Configure ClickHouse


Follow the steps in this guide to update the nms.conf file if you used a custom address, username, or password or enabled TLS when installing ClickHouse. NGINX Management Suite requires this information to connect to ClickHouse.

Default ClickHouse Values

Unless specified differently in the nms.conf file, NGINX Management Suite uses the following values for ClickHouse by default:

Configuration Default Notes
clickhouse_address tcp://localhost:9000
clickhouse_tls_mode false
clickhouse_tls_address tcp://localhost:9440
clickhouse_skip_verify false clickhouse_skip_verify should be used only for self-signed certificates and is never recommended for production use. When set to true, certificates are not verified, which exposes the connection to man-in-the-middle attacks.
clickhouse_tls_ca_path /etc/ssl/certs/ca-certificates.crt The default value for clickhouse_tls_ca_path works out-of-the-box for Ubuntu and Debian. You’ll need to configure a different Certificate Authority for other distributions. Refer to your distribution’s documentation for additional information.

Use Custom Address, Username, Password

If your ClickHouse installation has a different address, username, or password than the default values, you need to configure NGINX Management Suite to connect to ClickHouse.

After installing Instance manager, take the following steps to set custom values for the ClickHouse address, username, and password:

  1. On the NGINX Management Suite server, open the /etc/nms/nms.conf file for editing.

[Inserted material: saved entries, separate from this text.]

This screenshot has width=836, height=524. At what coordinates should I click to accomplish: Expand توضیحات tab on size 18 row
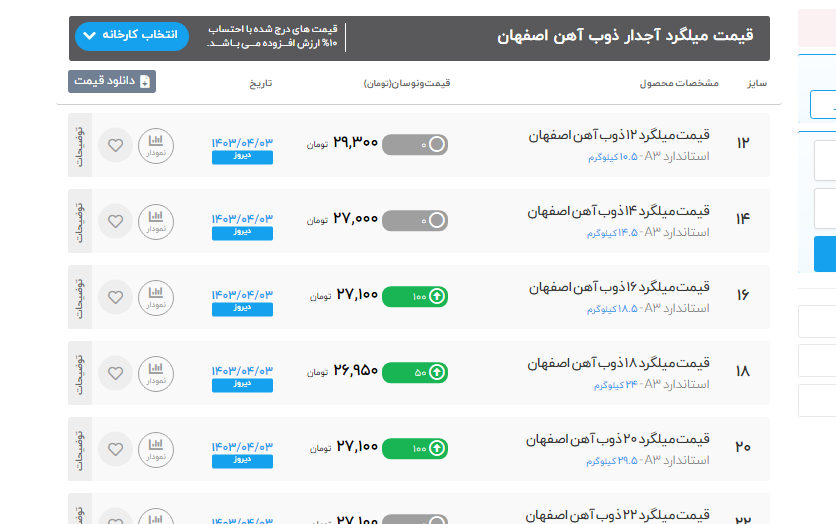click(x=80, y=373)
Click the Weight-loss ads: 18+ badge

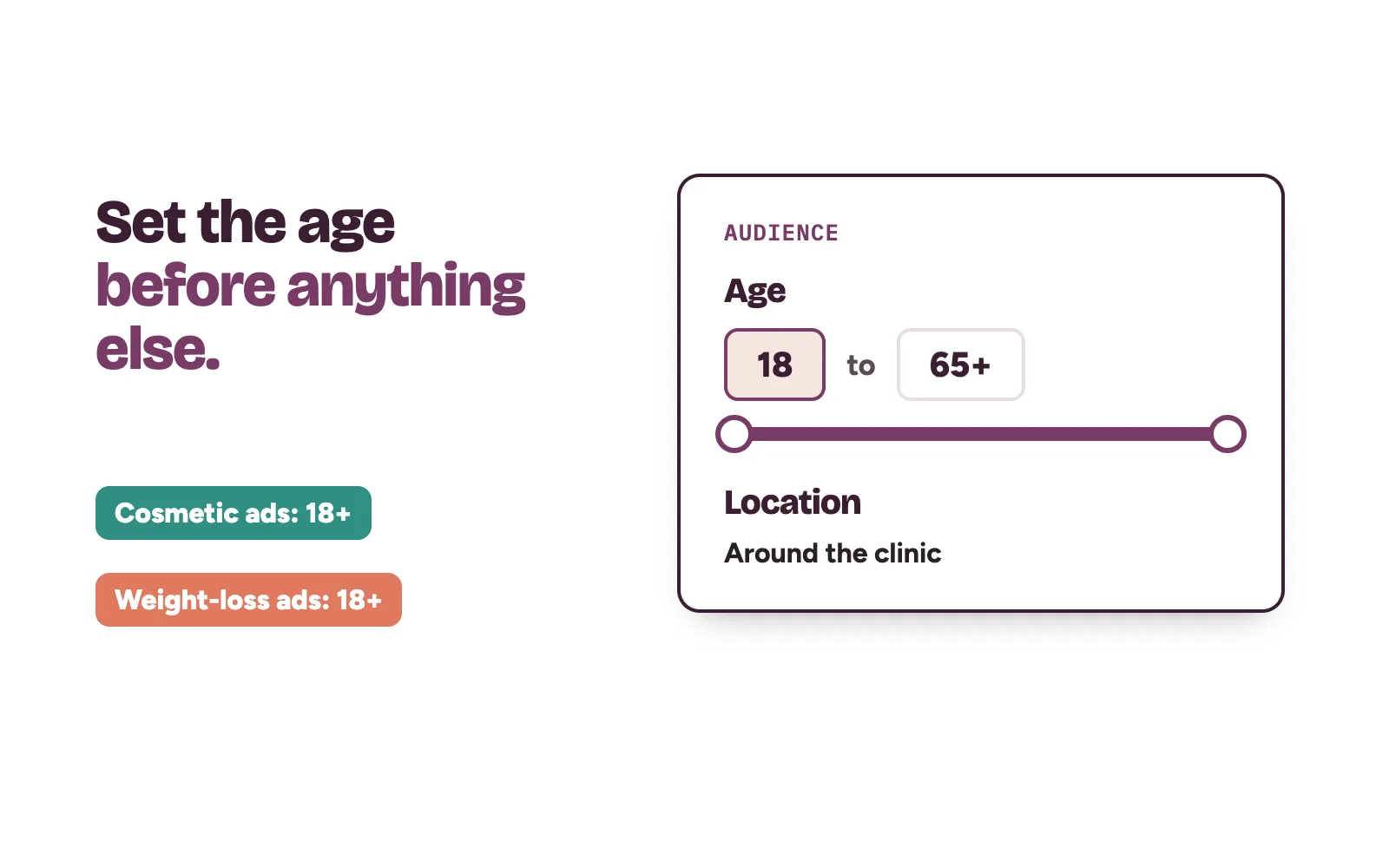248,600
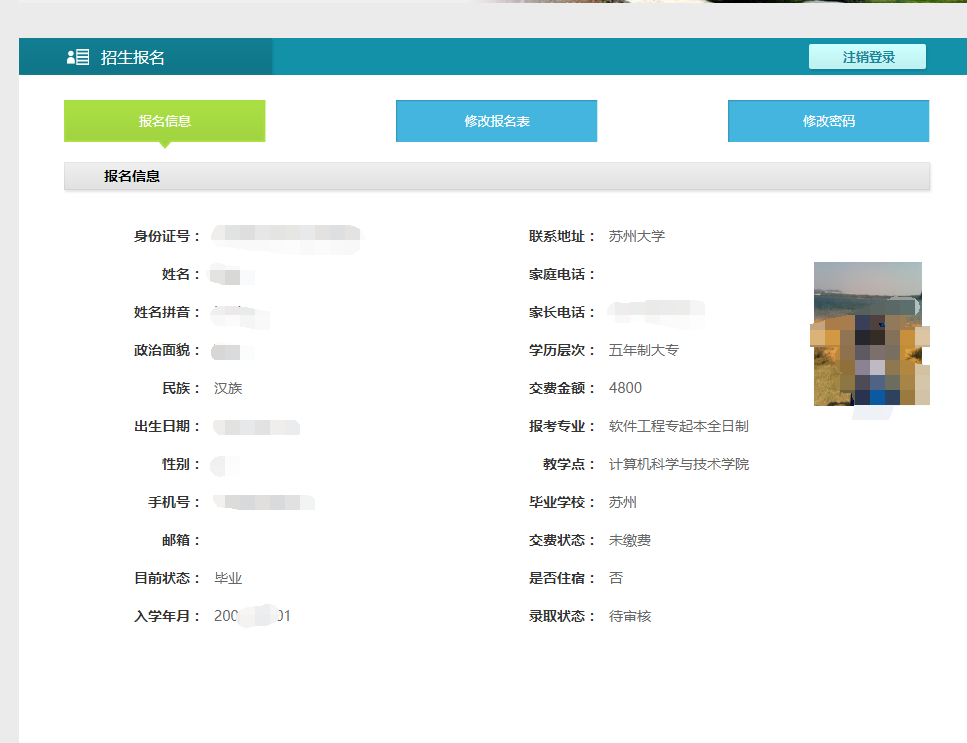Click the 待审核 admission status text

point(630,616)
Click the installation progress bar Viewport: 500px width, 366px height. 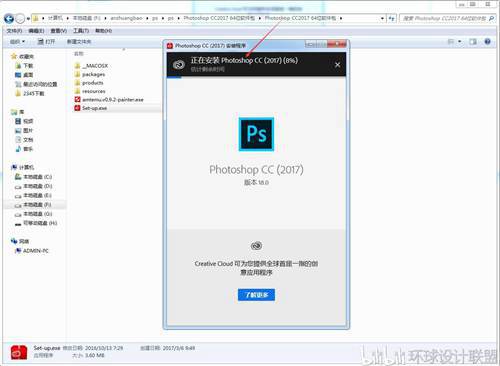(256, 77)
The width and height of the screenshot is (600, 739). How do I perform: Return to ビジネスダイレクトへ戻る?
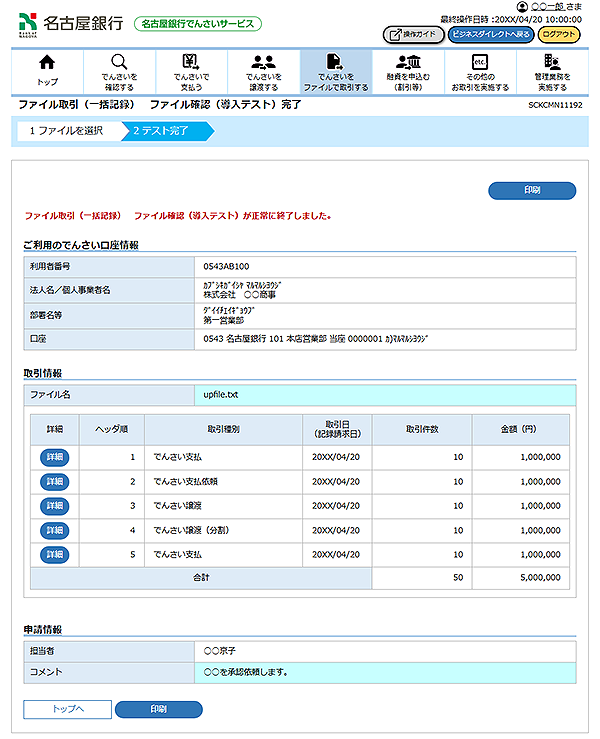(x=490, y=34)
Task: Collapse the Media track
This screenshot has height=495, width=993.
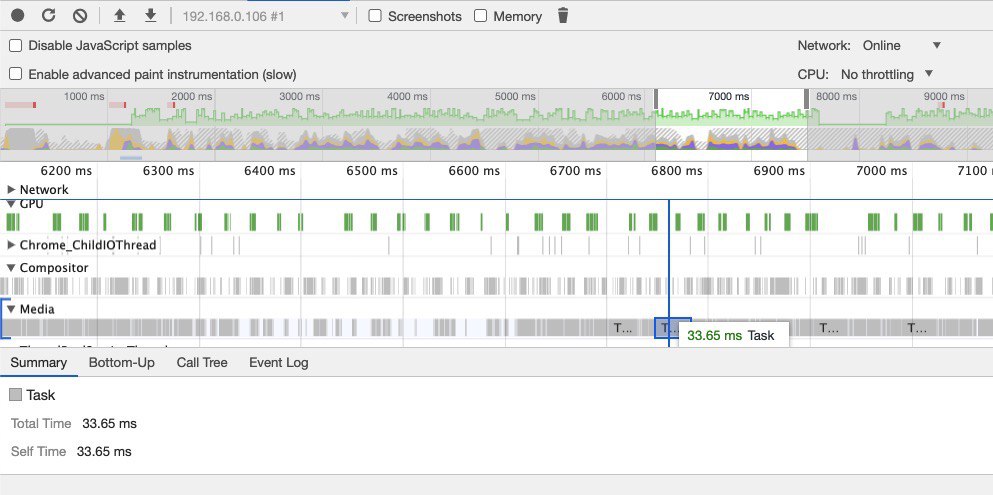Action: tap(11, 310)
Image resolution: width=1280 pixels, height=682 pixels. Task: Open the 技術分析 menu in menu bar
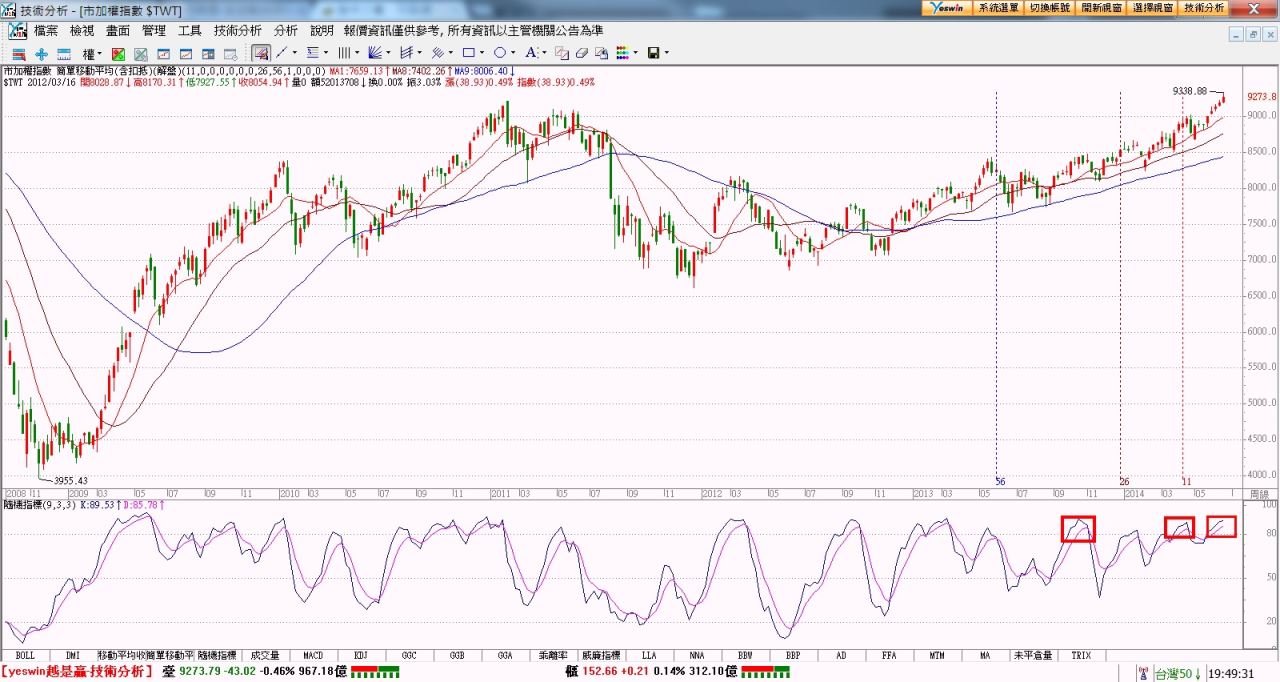[238, 31]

  2. Change the following settings to match your ClickHouse configuration:

    clickhouse_address = tcp://localhost:9000
    clickhouse_username = <INSERT USERNAME HERE>
    clickhouse_password = <INSERT PASSWORD HERE>
  3. Save the changes and close the file

Configure TLS

If you configured ClickHouse to work with TLS, take the following steps to update the settings in the NGINX Management Suite nms.conf file:

  1. On the NGINX Management Suite server, open the /etc/nms/nms.conf file for editing.

  2. Set TLS mode to true.

    clickhouse_tls_mode = true
  3. Set clickhouse_tls_address to the IP address and port that ClickHouse listens on.

    clickhouse_tls_address = tcp://localhost:9440
  4. Specify the paths for the TLS private key and certificate.

    clickhouse_tls_key_path  = /path/to/client/key.key
    clickhouse_tls_cert_path = /path/to/client/cert.crt
  5. Configure the Certificate Authority (CA) for certificate verification.

    clickhouse_tls_ca_path = /etc/ssl/certs/ca-certificates.crt
  6. Save the changes and close the file.